● **The problem**: Pull out every line of the listing below where "second" appears.

(Material for this exercise)

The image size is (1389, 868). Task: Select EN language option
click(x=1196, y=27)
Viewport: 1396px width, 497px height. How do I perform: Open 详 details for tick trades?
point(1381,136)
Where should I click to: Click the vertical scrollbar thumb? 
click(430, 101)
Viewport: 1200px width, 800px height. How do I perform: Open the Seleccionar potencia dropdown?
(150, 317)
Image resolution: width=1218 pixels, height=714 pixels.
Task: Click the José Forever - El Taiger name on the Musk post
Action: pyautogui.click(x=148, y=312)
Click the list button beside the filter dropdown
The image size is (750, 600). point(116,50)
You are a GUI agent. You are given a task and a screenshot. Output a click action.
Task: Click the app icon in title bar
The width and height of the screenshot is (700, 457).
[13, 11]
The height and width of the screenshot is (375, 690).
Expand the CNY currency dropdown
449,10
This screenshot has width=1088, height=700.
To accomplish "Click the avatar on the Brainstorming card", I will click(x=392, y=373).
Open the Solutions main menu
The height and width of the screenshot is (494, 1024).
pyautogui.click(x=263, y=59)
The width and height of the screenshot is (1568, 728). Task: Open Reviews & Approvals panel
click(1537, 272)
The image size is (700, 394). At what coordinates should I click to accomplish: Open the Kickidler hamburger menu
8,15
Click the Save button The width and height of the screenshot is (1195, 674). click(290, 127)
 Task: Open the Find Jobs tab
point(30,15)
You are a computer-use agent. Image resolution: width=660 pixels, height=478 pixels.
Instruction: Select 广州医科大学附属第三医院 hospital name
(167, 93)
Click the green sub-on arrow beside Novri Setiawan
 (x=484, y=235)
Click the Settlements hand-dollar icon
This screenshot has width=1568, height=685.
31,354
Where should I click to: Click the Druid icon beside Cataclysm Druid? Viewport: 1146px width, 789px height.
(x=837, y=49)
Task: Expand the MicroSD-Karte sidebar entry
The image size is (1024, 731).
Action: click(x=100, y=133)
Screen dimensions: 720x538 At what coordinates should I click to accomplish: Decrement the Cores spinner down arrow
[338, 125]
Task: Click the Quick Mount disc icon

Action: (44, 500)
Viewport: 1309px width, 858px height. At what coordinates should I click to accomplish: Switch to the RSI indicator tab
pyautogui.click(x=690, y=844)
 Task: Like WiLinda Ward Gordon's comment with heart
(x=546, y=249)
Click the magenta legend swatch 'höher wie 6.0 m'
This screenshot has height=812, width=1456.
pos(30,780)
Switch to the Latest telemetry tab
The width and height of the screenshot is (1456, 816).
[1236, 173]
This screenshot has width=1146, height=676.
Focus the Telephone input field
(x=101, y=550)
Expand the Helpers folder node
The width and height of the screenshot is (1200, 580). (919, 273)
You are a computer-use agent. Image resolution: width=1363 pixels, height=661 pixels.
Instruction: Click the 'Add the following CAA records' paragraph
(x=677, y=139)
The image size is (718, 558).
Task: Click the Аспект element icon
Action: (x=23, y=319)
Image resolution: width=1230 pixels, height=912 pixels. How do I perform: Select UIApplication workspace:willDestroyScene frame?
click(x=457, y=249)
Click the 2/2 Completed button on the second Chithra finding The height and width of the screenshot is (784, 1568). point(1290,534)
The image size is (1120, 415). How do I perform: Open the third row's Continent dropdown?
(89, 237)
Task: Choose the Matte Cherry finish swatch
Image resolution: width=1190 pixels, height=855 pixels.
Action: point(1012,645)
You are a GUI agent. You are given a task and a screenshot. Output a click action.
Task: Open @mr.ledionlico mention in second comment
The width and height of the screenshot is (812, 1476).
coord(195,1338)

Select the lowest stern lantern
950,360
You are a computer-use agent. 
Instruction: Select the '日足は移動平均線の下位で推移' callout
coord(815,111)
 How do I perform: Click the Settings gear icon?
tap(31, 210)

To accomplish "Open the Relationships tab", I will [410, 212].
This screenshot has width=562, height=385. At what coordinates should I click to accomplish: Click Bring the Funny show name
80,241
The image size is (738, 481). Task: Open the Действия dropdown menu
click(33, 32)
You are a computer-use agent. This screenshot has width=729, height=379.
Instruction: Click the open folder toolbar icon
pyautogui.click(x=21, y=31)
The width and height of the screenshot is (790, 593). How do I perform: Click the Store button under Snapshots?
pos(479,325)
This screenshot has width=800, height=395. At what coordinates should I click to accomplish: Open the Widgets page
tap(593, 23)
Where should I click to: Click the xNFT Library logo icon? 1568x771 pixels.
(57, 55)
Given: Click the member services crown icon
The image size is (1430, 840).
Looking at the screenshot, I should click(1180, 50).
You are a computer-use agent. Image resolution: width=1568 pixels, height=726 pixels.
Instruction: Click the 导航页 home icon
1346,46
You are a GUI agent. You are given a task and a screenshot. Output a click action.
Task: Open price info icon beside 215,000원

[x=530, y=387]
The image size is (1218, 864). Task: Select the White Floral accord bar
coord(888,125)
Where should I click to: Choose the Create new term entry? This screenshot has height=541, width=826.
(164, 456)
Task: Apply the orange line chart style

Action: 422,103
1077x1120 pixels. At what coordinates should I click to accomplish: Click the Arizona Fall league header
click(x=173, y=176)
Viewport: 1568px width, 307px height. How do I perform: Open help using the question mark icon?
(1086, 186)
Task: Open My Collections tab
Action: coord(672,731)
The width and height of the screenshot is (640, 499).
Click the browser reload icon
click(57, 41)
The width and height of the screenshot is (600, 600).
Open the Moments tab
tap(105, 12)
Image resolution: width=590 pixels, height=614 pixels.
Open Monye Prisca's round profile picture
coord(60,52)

(End Material for this exercise)

● **Your response**:
Click the 2/2 Completed button on the second Chithra finding The height and width of the screenshot is (784, 1568). point(1290,534)
Task: Open @mr.ledionlico mention in second comment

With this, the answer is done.